* STORED DATA *
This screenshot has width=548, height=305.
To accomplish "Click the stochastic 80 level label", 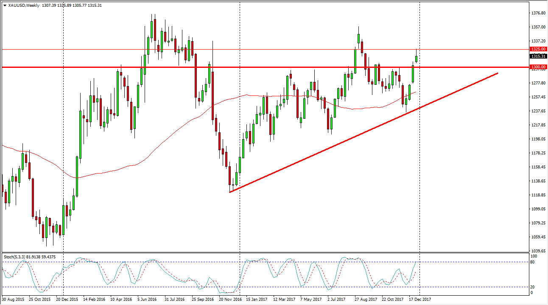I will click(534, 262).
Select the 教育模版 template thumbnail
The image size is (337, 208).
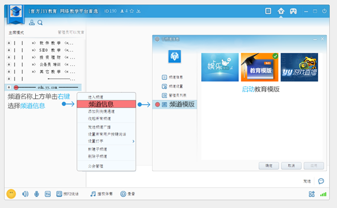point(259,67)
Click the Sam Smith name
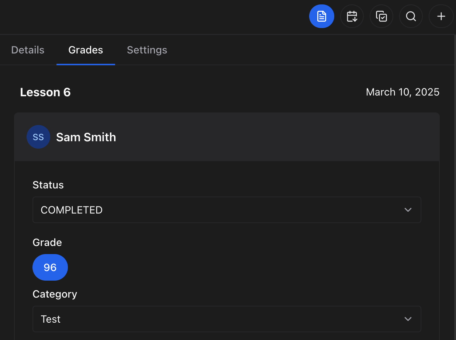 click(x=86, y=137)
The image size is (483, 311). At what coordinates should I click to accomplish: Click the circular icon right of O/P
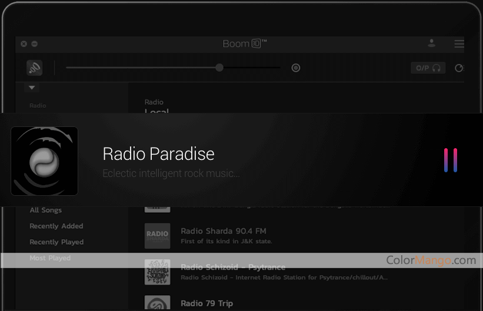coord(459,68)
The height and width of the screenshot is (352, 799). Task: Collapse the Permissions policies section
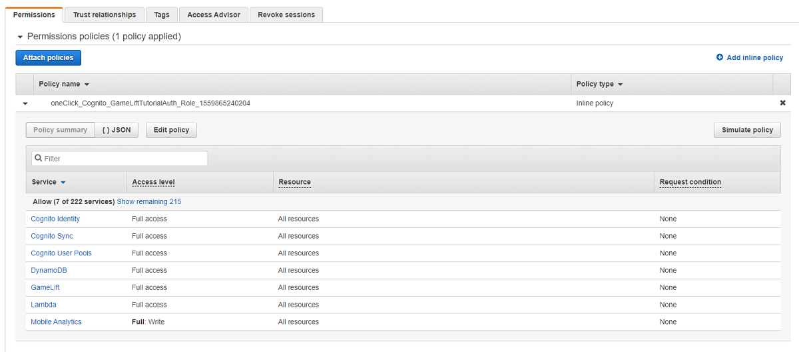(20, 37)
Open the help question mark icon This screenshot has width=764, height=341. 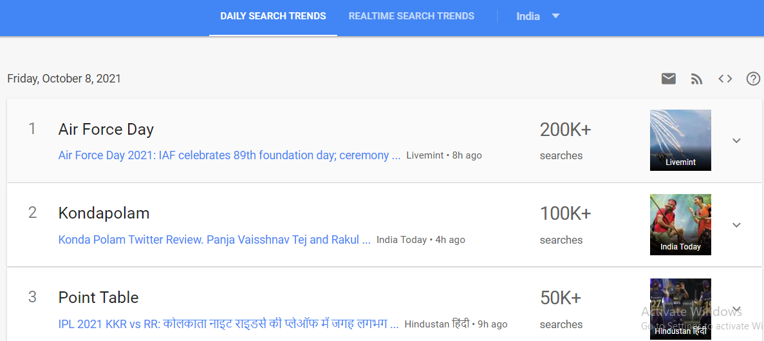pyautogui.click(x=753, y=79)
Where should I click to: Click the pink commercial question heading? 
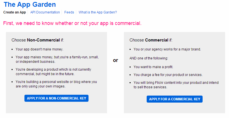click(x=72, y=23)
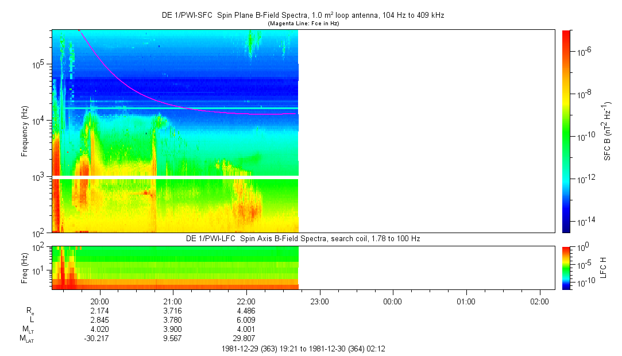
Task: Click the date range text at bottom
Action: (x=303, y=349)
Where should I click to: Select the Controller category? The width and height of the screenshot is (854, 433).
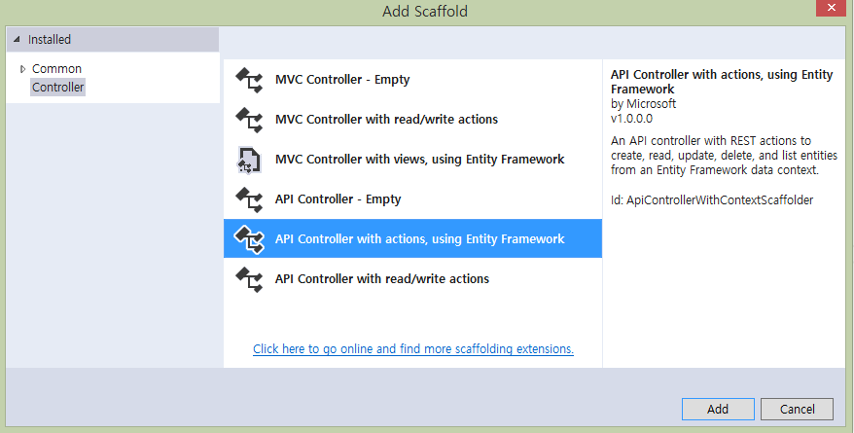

* REQUIRED ACTION *
Scan the data for lines with the word "Select". Report only how many there are.

* ANSWER SECTION *
2